The city of New Haven, Connecticut, may not agree. In 2007, two days after introducing a citywide ID program, DHS and ICE agents raided homes in that city without warrants and some individuals were seized and subjected to deportation hearings.
In February 2012, the U.S. government settled with 11 individuals who alleged they were illegally raided in retaliation of the city ID program. The government did not admit liability or fault and called the settlement necessary “in order to avoid the additional time and expense of further litigation.”
The events of New Haven notwithstanding, Coates' worry is assuaged by the "assurances the city has been able to obtain from DHS [...] even if we are unable to put it in the legislation."
Further calming fears is the provision that in order for a law enforcement agency to obtain copies of the
documents used in the NYC ID program, a judicial warrant or subpoena must be issued.
"On the legal end," Coates noted, "there are clear and high level bars that we were able to put into the law.
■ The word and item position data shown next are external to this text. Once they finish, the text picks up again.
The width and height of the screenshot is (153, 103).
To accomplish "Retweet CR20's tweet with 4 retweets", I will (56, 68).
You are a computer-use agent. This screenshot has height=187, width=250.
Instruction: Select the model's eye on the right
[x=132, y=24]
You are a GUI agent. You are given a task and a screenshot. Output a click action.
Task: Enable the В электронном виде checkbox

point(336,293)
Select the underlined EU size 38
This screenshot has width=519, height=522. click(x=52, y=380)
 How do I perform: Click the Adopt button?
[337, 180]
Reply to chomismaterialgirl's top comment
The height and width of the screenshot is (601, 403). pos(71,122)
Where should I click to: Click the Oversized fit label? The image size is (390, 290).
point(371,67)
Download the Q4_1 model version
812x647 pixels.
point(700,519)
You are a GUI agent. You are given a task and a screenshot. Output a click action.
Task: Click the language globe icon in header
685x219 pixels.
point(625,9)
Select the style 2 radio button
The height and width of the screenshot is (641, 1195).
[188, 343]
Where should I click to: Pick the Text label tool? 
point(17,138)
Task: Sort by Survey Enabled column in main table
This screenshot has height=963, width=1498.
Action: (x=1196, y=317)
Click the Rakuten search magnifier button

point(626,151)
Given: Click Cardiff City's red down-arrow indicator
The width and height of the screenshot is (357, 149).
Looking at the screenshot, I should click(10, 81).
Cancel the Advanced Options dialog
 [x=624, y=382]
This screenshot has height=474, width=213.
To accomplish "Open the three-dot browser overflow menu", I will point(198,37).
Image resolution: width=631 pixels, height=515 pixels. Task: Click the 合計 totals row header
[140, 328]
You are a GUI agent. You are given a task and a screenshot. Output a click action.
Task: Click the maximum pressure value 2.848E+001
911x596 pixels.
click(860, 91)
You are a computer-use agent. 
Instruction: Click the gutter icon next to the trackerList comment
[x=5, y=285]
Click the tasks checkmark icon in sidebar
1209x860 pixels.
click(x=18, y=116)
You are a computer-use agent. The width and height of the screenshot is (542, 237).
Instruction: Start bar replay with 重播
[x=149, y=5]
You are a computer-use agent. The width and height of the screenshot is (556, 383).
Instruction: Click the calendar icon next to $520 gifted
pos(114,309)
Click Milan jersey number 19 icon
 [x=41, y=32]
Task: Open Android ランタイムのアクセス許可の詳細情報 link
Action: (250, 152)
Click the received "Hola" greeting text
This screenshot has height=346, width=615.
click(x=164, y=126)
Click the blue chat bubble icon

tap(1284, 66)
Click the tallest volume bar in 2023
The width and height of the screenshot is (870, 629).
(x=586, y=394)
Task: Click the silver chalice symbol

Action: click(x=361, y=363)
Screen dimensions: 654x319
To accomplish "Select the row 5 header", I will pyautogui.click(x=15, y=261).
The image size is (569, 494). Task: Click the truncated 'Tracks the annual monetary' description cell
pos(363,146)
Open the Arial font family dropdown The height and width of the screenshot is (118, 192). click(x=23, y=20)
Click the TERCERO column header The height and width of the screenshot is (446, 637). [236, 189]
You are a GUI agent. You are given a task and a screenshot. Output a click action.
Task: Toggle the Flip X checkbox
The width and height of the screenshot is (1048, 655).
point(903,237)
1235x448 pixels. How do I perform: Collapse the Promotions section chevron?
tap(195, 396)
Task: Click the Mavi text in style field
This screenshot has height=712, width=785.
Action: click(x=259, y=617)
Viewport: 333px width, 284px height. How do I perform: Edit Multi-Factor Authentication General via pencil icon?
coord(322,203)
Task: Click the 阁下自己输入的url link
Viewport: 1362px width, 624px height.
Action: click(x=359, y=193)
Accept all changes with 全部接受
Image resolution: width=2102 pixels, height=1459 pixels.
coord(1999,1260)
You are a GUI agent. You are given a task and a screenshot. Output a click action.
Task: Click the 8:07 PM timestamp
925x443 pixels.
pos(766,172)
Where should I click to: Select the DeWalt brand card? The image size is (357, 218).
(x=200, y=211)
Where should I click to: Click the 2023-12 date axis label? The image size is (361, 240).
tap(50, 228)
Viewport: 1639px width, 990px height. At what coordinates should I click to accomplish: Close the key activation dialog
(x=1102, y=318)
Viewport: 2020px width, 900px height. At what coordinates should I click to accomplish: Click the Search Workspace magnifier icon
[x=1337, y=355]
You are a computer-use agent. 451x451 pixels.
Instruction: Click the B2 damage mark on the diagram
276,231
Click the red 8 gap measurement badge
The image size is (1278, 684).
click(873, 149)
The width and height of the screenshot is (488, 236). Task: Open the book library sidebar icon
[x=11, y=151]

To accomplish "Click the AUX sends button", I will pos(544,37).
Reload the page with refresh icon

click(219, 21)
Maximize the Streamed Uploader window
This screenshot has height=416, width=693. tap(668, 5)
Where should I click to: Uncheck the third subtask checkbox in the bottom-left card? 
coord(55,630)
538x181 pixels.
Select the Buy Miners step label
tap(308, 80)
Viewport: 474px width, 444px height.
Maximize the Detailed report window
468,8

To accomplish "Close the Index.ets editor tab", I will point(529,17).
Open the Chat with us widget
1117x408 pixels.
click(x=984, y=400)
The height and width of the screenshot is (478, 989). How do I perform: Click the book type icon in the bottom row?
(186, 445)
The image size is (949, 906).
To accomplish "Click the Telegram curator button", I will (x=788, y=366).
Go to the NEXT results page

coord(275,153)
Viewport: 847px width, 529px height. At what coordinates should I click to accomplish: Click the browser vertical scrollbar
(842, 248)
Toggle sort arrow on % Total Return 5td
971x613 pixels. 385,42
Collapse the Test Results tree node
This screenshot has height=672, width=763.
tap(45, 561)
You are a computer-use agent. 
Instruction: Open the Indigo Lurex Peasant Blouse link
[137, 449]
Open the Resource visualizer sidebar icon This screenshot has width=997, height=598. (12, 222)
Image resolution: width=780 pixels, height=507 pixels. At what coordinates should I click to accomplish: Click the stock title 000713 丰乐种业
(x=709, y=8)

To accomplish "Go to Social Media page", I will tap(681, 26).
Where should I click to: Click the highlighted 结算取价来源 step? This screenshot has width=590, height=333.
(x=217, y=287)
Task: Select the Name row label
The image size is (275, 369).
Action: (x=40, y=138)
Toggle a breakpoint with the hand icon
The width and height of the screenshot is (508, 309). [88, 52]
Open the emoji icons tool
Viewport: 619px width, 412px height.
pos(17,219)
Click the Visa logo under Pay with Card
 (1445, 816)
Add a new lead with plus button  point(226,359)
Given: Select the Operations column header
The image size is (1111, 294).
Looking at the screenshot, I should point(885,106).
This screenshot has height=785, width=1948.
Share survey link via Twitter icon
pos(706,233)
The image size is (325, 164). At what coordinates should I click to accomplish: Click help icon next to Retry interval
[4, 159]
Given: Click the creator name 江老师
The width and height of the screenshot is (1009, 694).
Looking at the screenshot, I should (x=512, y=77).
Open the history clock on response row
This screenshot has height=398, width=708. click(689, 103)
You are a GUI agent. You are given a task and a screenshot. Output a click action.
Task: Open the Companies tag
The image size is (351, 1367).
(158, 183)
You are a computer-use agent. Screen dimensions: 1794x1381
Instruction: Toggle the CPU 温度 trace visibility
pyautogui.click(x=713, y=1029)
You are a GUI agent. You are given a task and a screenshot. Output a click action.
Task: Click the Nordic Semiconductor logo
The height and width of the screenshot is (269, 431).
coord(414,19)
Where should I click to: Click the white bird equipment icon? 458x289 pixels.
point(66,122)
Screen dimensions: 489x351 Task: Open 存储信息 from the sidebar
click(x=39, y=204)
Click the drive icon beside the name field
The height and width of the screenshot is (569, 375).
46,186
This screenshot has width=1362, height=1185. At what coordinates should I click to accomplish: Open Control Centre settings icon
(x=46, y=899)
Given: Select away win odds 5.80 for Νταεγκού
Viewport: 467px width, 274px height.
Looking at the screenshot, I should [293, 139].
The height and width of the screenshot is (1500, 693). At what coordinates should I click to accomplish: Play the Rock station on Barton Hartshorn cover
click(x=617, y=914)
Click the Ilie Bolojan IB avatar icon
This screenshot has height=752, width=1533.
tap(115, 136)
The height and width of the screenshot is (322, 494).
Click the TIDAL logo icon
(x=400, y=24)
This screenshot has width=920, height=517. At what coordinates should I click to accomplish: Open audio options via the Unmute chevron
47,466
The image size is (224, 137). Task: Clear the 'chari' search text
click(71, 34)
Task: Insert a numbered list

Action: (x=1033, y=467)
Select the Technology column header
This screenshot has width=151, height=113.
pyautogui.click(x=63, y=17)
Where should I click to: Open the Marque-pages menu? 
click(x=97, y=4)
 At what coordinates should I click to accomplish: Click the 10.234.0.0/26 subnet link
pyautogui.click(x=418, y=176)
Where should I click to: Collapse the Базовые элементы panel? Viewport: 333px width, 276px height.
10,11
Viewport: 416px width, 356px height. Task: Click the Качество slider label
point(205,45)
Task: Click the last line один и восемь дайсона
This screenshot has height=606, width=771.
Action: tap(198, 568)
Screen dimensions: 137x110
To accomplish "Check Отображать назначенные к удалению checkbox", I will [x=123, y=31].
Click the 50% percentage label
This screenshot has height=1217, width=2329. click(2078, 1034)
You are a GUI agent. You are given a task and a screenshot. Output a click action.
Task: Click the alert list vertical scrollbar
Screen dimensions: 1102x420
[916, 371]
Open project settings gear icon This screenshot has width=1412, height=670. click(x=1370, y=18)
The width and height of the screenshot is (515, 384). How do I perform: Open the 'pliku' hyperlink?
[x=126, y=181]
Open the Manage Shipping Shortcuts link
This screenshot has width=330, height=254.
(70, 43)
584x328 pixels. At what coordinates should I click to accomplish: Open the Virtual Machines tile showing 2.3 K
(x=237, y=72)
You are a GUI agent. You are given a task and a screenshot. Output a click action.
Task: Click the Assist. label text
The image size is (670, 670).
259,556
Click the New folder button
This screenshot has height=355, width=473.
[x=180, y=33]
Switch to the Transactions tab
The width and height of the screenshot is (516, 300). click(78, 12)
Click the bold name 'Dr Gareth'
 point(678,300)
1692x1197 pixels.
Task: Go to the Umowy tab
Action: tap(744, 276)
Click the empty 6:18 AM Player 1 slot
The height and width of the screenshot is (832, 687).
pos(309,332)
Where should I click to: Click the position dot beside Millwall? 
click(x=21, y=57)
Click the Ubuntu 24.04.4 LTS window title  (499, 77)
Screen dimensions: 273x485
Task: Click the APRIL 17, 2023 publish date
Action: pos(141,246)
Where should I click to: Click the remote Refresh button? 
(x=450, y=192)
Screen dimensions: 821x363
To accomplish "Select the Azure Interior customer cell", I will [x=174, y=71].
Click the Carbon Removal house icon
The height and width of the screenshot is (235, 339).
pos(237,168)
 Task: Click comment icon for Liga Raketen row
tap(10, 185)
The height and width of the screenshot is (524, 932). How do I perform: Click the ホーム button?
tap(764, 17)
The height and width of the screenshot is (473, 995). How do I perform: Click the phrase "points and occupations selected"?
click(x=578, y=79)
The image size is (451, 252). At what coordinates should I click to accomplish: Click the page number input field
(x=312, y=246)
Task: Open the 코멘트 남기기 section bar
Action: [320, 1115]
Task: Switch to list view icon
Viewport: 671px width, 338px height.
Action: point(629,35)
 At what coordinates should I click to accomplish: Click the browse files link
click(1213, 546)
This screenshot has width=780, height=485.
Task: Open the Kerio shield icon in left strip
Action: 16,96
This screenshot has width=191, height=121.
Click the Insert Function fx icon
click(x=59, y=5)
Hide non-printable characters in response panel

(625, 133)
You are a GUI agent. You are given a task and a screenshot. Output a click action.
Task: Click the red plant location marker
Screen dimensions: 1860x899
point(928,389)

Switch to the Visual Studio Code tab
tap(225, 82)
Another agency will have to get a judicial subpoena, for example."
What is unclear is the level of cause or reason sufficient for a valid subpoena or warrant for NYC ID documents. The NYCLU statement notes that no probable cause is needed for access and the hearing notes and legislative text is silent on that issue.
"There is a global concern as to where and how the information is being held," noted Drinkwater, but "this is where broader education is needed in advance of the roll-out." Not dismissing valid concerns, Coates noted that for much of the undocumented immigrant community, "we understand that everything is a risk.The fundamental goal is to pass federal immigration reform that formally and legally integrates these persons in society. but in the interim, there are risks to the NYC ID, but the benefits that we are getting out of this card is unlocking the city."
"The NYC ID is something for all New Yorkers," said Drinkwater. "Standing side by side pulling everyone out of the shadows allows for a prosperous civic life and ensures that all of our communities are engaged."